David Garlick's life changed radically in 1973 when he read Nikolaas Tinbergen's Nobel Prize Oration on Ethology and Stress Diseases.  At this point, his personal love of exercise - especially distance running and cycling - and his physiological researches had been converging and this encounter with Tinbergen's thought pushed him to study the remedial muscular techniques of the Australian pioneer, FM Alexander, whose methods had been praised by George Bernard Shaw and numerous others (including Tinbergen).  Before long - at a time of increasing professionalism and training demands in sport - Garlick realised the extent to which the treatment of sporting injuries had been neglected and, in 1984, with the participation of a diverse group of experts, he initiated a series of intensive week-long courses for medical practitioners.  These were enormously successful and drove his decision to expand them into a fully-fledged Masters Degree for clinicians.  Garlick threw himself unsparingly into these enthusiasms (and a later undergraduate degree in Health and Sports Science), travelling the world promoting his courses and attending specialist conferences.

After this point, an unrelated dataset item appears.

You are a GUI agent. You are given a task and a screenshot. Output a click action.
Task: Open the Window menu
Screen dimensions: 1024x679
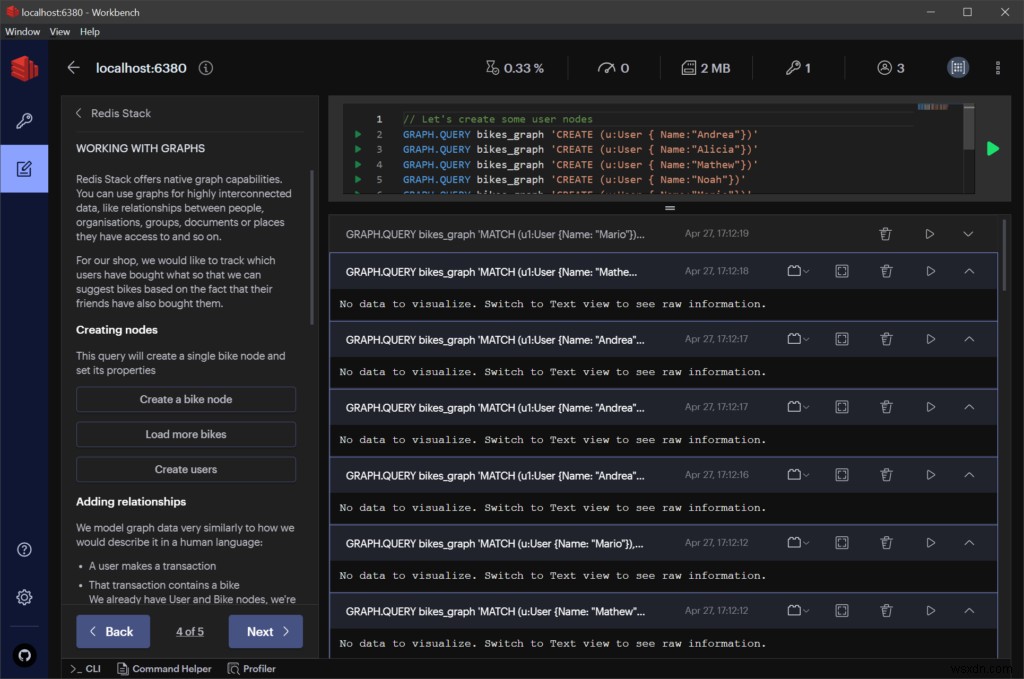click(x=22, y=31)
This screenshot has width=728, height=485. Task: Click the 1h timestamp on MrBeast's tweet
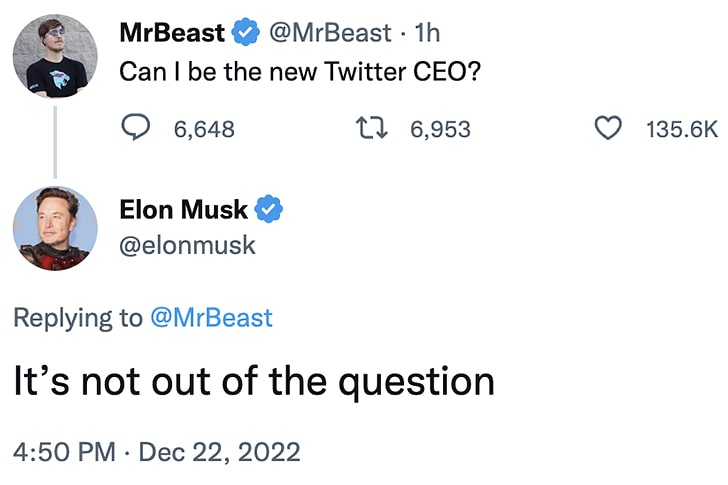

He was just as committed to the extra-curricular activities of the University Staff Club and the Academic Staff Association (at local and national levels).  In 1992, when he was part of a picket line in a strike at UNSW, an obstreperous Dean called the police and Garlick was one of a group - later known as the Kensington Three - to be arrested.  He was proud of that as he was of his frenetic cycling with the paediatrician, Ferry Grunseit, and the legendary (or notorious) ophthalmologist-agitator, Fred Hollows - the Randwick Three.

Hollows used to tease him as the cat-strangler from the sheltered workshop but there was nothing sheltered about the way David Garlick lived his life and - quietly undaunted by adversity - denounced injustice.  Survived by his ex-wife, Marina, their daughter Mia and his long-term partner, Gwen Harrigan, he was, in the words of one of his ANU colleagues, the philosopher David Dockrill, the "best of men" who once said that the most useful advice that he ever received (from his PhD supervisor) was, Don't answer the telephone. Advice which David Garlick habitually ignored, to the advantage of innumerable others.